IW Manufacturing Hall of Fame 2013 Inductee: Charles "Chuck" Hull
Friday night, March 11, 1983, Chuck Hull sat tinkering with a machine in the makeshift lab built for him at UVP -- at the time, a small ultraviolet application company in San Gabriel, Calif.
The contraption whirling before him was the latest of a series of machines he had built to help settle a hunch that, under the right conditions, the UV lights and materials that UVP used to lay adhesives and coat furniture might be capable of something bigger. Something much bigger.

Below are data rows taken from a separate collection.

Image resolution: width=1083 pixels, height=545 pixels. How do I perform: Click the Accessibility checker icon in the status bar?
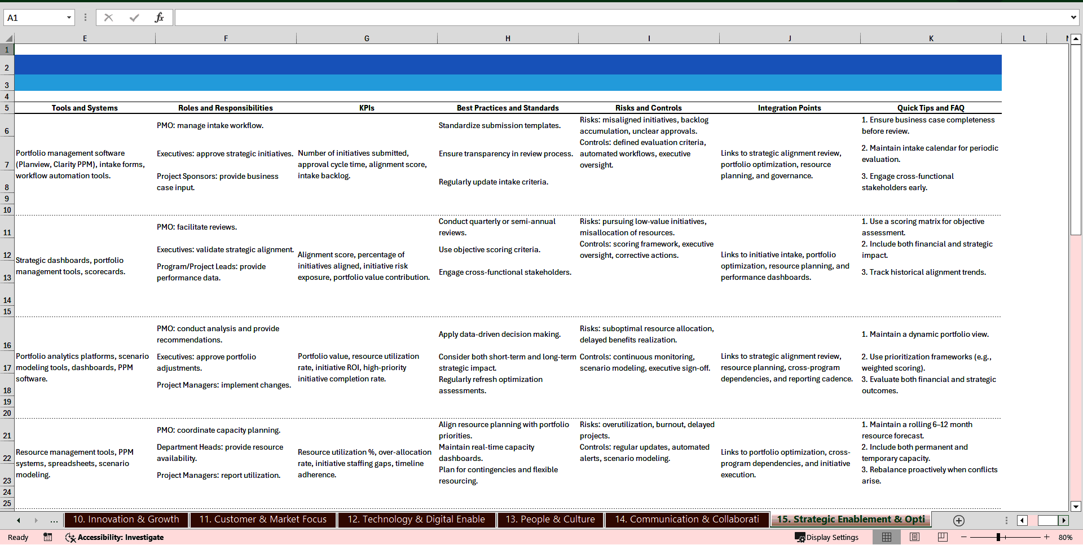click(x=71, y=537)
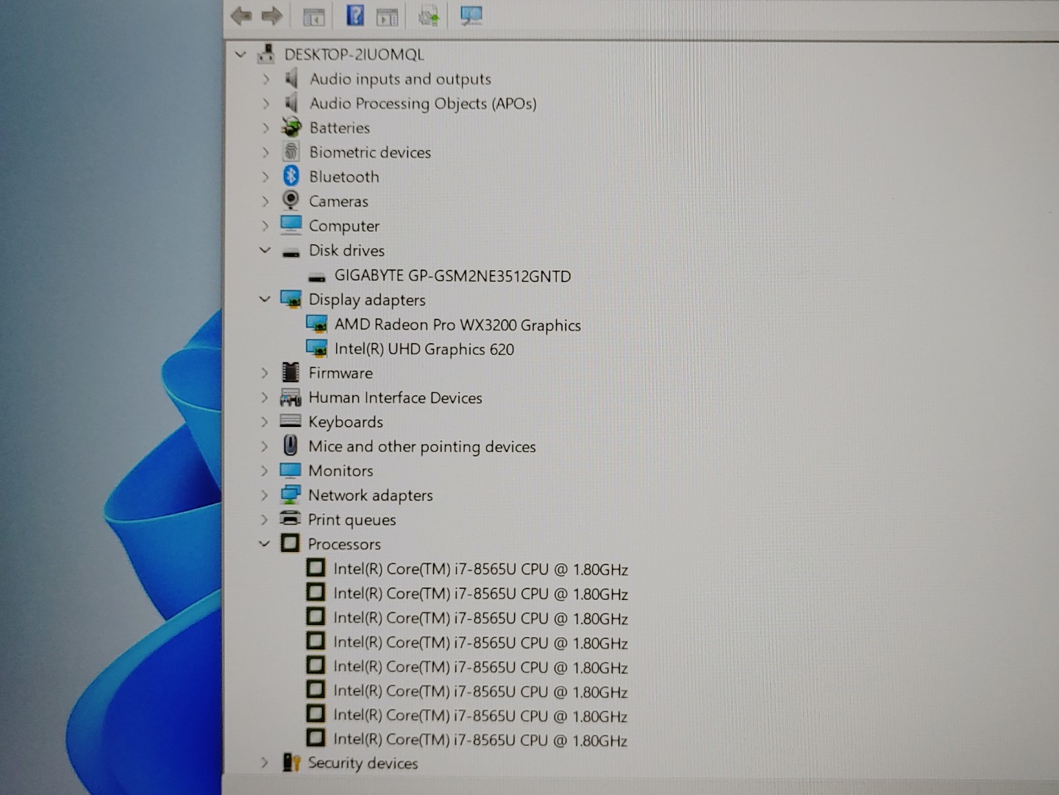Screen dimensions: 1059x795
Task: Select Intel(R) UHD Graphics 620 device
Action: pos(424,349)
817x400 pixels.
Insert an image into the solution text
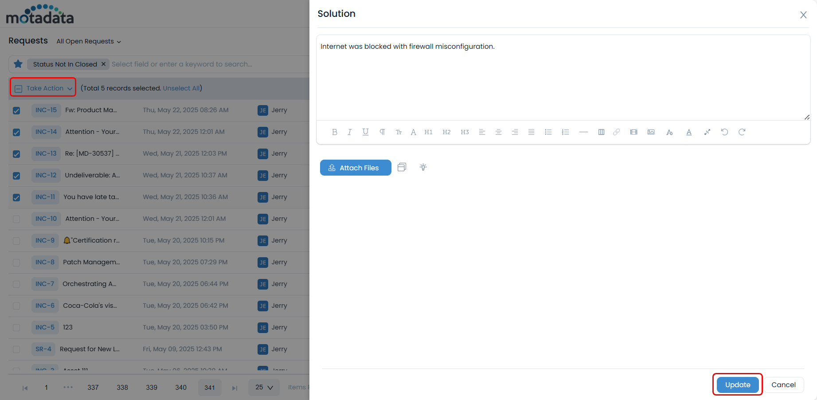[651, 132]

"I saw the materials the company was using -- really just thin sheets of plastic -- and I thought there might be a way to design something out of it," Hull recalls. "I thought I could use it to design an actual plastic part."

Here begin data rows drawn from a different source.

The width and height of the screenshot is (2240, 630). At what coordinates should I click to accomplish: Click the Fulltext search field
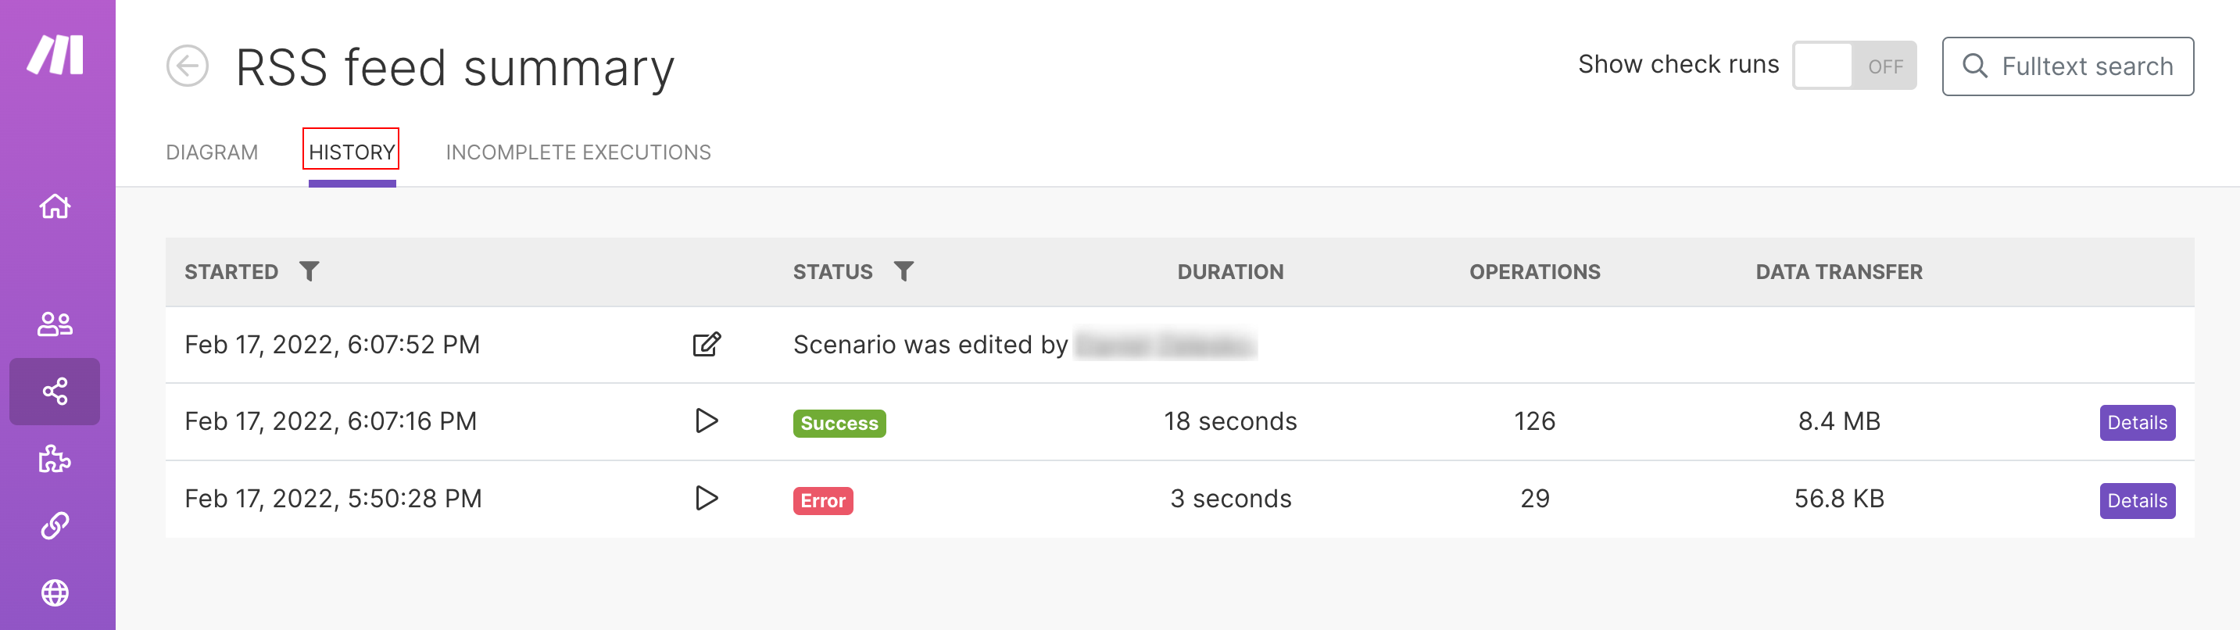point(2067,66)
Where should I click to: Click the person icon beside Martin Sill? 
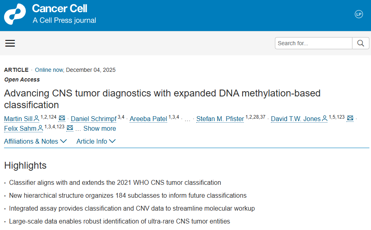point(36,119)
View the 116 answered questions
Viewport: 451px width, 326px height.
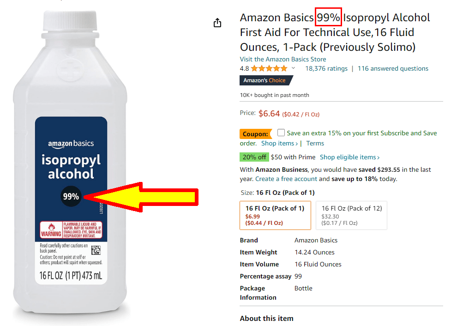tap(393, 68)
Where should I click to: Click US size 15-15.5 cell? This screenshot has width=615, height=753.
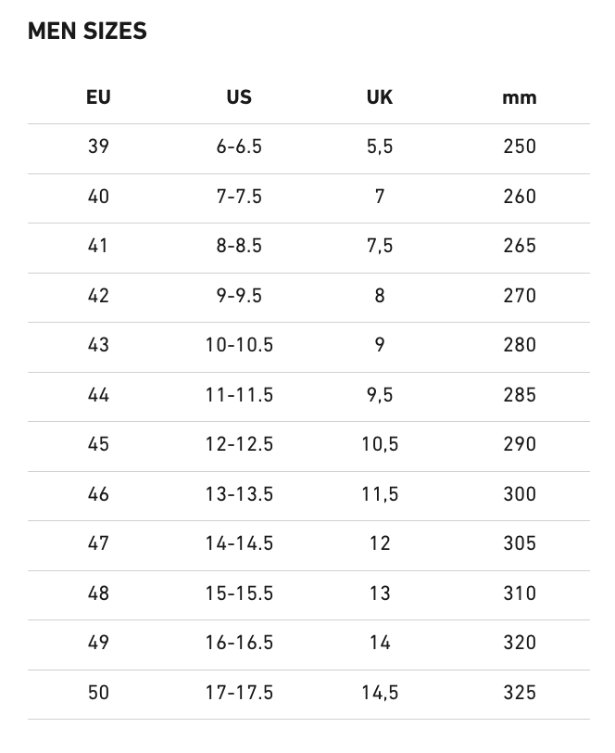(239, 593)
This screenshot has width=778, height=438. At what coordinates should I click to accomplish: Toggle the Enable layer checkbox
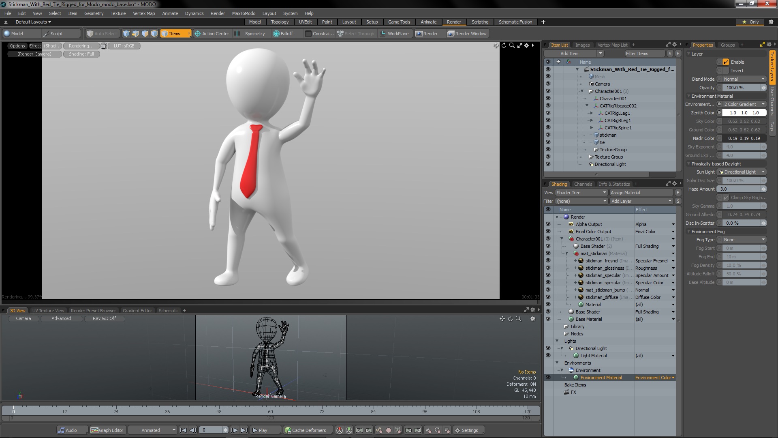(x=726, y=62)
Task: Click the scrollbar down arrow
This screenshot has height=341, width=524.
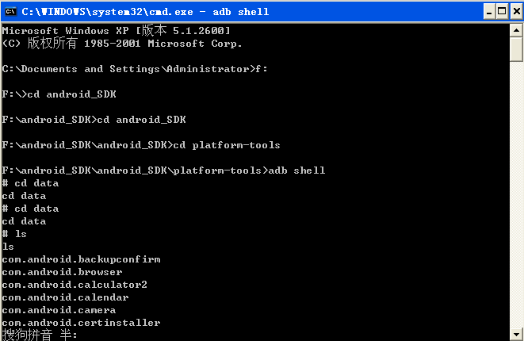Action: coord(516,335)
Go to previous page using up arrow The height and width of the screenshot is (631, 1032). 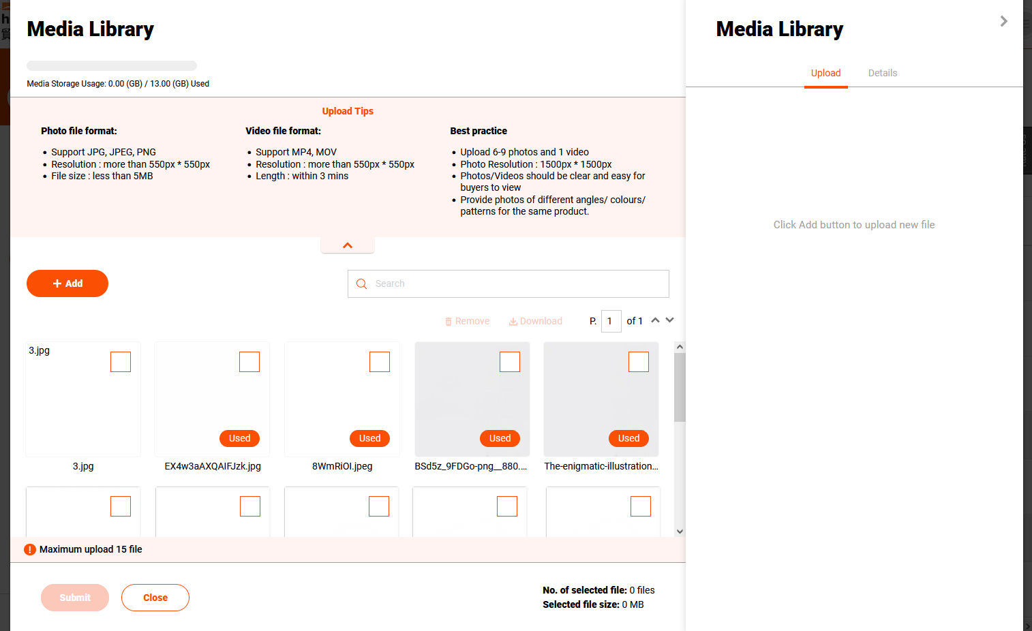point(655,320)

See Also: Meet the IW Manufacturing Hall of Fame Class of 2013 [SLIDESHOW]
As a former design engineer at DuPont, Hull had experienced the frustrations of the slow, expensive and innovation-killing clunkiness of the prototyping process firsthand -- a fundamental industrywide problem he was determined to solve.
"The president [of UVP] wasn't very interested in developing this area, but I convinced him that he should give me a lab where I could work evenings and weekends to develop the process," Hull remembers. "Which I eventually did."
On that March night 30 years ago, under the glow of focused UV lights, a rough plastic part slowly grew out of a vat of liquid photopolymer at the center of Hull's rudimentary machine. The model that emerged was the world's first product of stereolithography -- what the world would soon dub "rapid prototyping."
The rest, as they say, is history.
From that first success, Hull went on to co-found his own company, 3D Systems, to help bring rapid prototyping and 3-D printing to the world. Thirty years later, that company has grown into a $500 million global corporation and one of the world's biggest players in the booming additive manufacturing industry.
But more importantly, Hull's invention has helped spur innovation, design and ultimately manufacturing in a high-tech age, inspiring a new generation of industrialists in the process.
"My view is that there needs to be a core competency in manufacturing, particularly in the U.S.," Hull says. "Helping that come about, not just with 3-D printing, but a lot of digital manufacturing, and being part of that movement makes me feel pretty good."